Après la [mort], la (misère] : peut-on fuir « l’acide du /jour » ? Se détourner de « l’agenda du / vide » ? On remarque les coupures du vers entre le nom et son complément, comme une toute petite place, vite refusée, au n’y point penser ? Tout cela est-il la faute de la « langue primitive / perte native » ? Alors quid de l’[ignorance] : « se plie se fronce / la pensée ». De nouveau, constat de l’« Écho trahison / de l’étreinte verbale ». Y compris donc du n’y point penser ? Yves Boudier met le lecteur devant « L’éclosion désormais / stérile //// d’une parole / vivante » (67). Avec ici, en filigrane, une réflexion presque politique sur le temps présent et « l’empire du plaisir ».
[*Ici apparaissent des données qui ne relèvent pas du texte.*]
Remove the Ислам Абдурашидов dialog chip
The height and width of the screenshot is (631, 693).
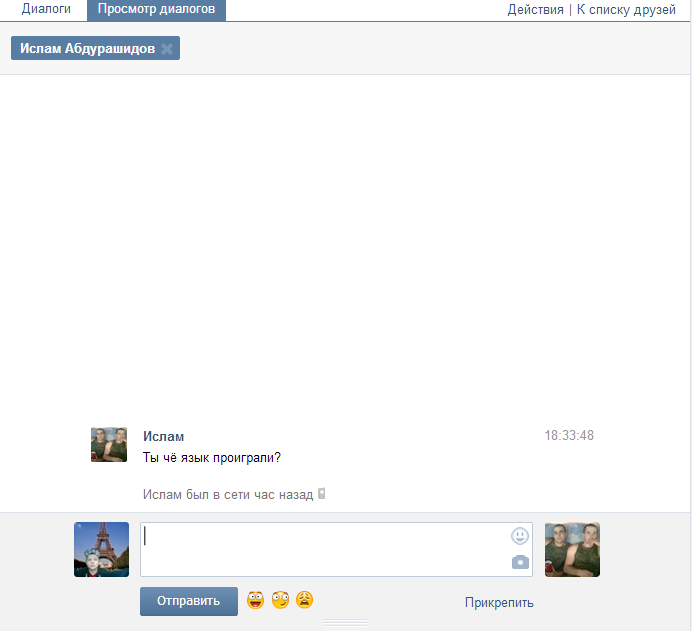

C’est un livre sombre que donne ici celui qui pourtant agit, construit, défend à longueur d’année la parole vivante, celle de la poésie, celle des écrivains, au travers de toutes les missions qu’il assume (Que l’on songe simplement au Marché de la Poésie).
Si l’on voulait situer les échos entendus en le lisant, on pourrait évoquer Claude Minière ou Cédric Demangeot. Mais c’est surtout la belle voix, forte et sans concessions d’Yves Boudier que l’on entend ici.
Il faut enfin souligner le très beau travail éditorial des Éditions du Paquebot, reproductions remarquables des noirs des monotypes et dessins, très belle typographie, choix des papiers. Détail concret : le côté un peu rugueux de la couverture lorsqu’on a le livre en main et qu’on le lit, comme un rappel que : n’y point penser, vraiment ?
Florence Trocmé
Yves Boudier, n'y point penser, Éditions du Paquebot, 2021, 80 p., 18€.